━━━ TESTO FORNITO
Il risultato finale risente però di qualche incongruenza nel tratteggio dei personaggi e nelle svolte narrative. Da giovedì 24 giugno al cinema.
di Paola Casella
Il capo di tutti i capi Frankie Maciano cade dal ponte di Brooklyn (seguito dal suo cane) gettando la città di New York nel panico: si scatenerà una guerra fra i clan mafiosi, o le Famiglie riusciranno a trovare un accordo? Ma i tre boss rimasti alla testa delle cosche newyorkesi hanno un problema più pressante: i rispettivi figli si rifiutano di intraprendere la strada (del crimine) dei padri, e dunque la discendenza mafiosa, più ancora che la faida fra bande, è il vero pericolo. Tony insegna danza ed è gender fluid; Nick fa il cantante rock; e Joe sta addirittura diventando poliziotto. L'unica "cura" possibile per loro è una full immersione nelle "lezioni di mafia" di Mr T, ovvero Turi 'U Appicciaturi. Dunque i tre boss rapiscono i loro figli e li spediscono a Palermo, dove Turi li aspetta insieme a Salvo 'O Svizzero e alla moglie, vero capo di casa.
━━━━━━
━━━ DATI ARCHIVIATI
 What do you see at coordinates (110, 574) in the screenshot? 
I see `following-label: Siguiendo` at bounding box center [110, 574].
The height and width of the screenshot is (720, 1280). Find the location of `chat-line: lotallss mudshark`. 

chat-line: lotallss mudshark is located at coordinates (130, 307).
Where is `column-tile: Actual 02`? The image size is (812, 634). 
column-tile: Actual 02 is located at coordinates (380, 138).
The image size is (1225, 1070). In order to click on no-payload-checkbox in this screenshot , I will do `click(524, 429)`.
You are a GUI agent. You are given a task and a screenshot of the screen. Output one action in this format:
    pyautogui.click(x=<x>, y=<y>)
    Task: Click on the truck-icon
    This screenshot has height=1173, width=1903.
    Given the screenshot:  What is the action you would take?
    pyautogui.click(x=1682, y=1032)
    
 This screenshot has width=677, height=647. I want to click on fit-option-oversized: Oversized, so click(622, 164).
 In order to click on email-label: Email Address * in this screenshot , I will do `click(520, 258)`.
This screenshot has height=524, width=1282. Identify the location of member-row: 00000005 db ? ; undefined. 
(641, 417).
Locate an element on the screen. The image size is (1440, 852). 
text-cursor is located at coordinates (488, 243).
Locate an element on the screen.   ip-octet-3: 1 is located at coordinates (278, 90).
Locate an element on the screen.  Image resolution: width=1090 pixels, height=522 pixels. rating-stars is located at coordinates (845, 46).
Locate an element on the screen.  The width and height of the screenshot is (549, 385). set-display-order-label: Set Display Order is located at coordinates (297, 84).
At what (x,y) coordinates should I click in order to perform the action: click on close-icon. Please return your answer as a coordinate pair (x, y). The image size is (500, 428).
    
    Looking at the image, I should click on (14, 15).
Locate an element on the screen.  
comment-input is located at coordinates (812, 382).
━━━━━━
■ ATTIVITÀ 1 ■
Stabilisca se le seguenti affermazioni concordano con la recensione del film, rispondendo sì o no e citando le parole decisive del testo: (a) Frankie Maciano cade dal ponte di Brooklyn insieme al suo cane; (b) Nick insegna danza; (c) i tre boss mandano i figli a Palermo.
■ ATTIVITÀ 2 ■
Traduca in inglese questa frase della recensione del film: "Tony insegna danza ed è gender fluid; Nick fa il cantante rock; e Joe sta addirittura diventando poliziotto."
■ ATTIVITÀ 3 ■
Prosegua la recensione del film a partire dall'ultima frase riportata.

■ RISPOSTA 1 ■
(a) Sì: "cade dal ponte di Brooklyn (seguito dal suo cane)".
(b) No: "Tony insegna danza ed è gender fluid; Nick fa il cantante rock".
(c) Sì: "i tre boss rapiscono i loro figli e li spediscono a Palermo".

■ RISPOSTA 2 ■
Tony teaches dance and is gender fluid; Nick is a rock singer; and Joe is even becoming a police officer.

■ RISPOSTA 3 ■
La premessa di School of Mafia è ottima, quasi al pari di quella di Terapia e pallottole, e la sceneggiatura, firmata a otto mani dal regista Alessandro Pondi insieme a Paolo Logli, Mauro Graiani e Riccardo Irrera prova ad esserne all'altezza, riuscendoci soprattutto nella costruzione delle lezioni di Mr T che attingono alla realtà e mostrano come, al netto della degenerazione morale, ci sia qualcosa da imparare anche da un decalogo per uomini "d'onore".